By Brian Arsenault
The most surrealistic experience imaginable was available to all on the evening three weeks before Christmas Eve. You simply had to switch back between your local NBC affiliate and CNN from about 8 p.m. on.
There was Mariah Carey, she of mixed racial heritage, singing “All I Want for Christmas is You” (rather badly) with some cute black kids all in white dancing behind her. It was the Rockefeller Center Christmas Tree Lighting on Channel 6. Switch to CNN and there are a lot of black protestors, with some whites sprinkled in, lying down on the West Side Highway because no cop was indicted in the death of Eric Garner.
Seeing Lady Gaga sing with Tony Bennett (rather well) should be surreal enough for any Holiday Season. There’s a huge story going on in the streets of Manhattan. And so called NBC newsman Matt Lauer is introducing pop singers doing Christmas diddies. But you can’t break the night’s role, can you?
There’s so called CNN newsman Chris Cuomo leading a protestor to say what Chris Cuomo wants him to say. The question is so long and so directional that the guy would have to be a Cambridge debater to say something else.
Then there’s the Eric Garner video which caused all the stir. What can you do to bring down a 350 pound man who declines to be arrested? Then again, why is this happening at all? Over loose cigarettes. I understand that once cops place somebody under arrest they ain’t leaving till the suspect is in custody. But couldn’t you just keep talking and maybe issue a citation?
We heard so much about how cameras on cops would make all the difference. The President is even ready to pay for it. Did it help here?

## Dataset extract
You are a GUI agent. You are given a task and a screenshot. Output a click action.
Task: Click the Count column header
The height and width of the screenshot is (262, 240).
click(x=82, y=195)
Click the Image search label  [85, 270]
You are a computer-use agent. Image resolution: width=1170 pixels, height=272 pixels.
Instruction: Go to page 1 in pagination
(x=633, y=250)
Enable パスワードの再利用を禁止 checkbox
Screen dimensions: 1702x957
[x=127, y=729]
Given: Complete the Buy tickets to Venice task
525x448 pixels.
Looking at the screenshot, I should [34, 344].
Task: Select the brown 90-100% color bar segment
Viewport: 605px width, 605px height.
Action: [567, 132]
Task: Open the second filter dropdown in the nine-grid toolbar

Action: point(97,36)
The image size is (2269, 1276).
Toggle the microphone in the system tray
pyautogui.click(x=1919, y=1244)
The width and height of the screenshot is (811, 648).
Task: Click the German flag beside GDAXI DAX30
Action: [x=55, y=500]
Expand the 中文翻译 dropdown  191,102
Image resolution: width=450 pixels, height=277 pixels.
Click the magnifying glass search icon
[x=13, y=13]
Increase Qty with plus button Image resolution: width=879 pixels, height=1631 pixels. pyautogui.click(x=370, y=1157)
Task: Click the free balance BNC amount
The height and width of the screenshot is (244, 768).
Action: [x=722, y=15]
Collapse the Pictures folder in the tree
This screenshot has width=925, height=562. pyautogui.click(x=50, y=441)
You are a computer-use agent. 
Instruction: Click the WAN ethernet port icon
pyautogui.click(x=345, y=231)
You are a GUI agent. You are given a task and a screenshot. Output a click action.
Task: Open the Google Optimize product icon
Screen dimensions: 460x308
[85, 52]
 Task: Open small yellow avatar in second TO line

## Goal
Continue the opinion piece contrasting the Christmas tree lighting broadcast with the Eric Garner protests, starting right after its last question about cameras on cops.

## The output
And what am I to make of the report that the senior officer in charge on the scene was a black female sergeant. And couldn’t they give the guy some oxygen when it was so apparent “I can’t breathe” wasn’t a bluff?
So back and forth I went with my remote control. Happy people watching Christmas tunes by their favorites. Unhappy people marching and marching, seemingly aimlessly at times, passing all the lights and fancy windows of New York City during the Holidays.
Now Fox News and MSNBC jump in. We got a Congressman on Fox saying the cops did absolutely nothing wrong and that we have to respect the grand jury system. We got a legal system “expert” on MSNBC characterizing the Staten Island DA as only politically motivated and saying our grand jury system is rotten and should be abolished.
The head spins, the mind boggles and I can’t find one voice, not one, who says what is needed is a change of heart. It is the Christmas season and there is almost a void of goodwill toward men.
Atheists put up billboards mocking religion just because they can and believers respond with something less than Christian forgiveness. Ho ho ho.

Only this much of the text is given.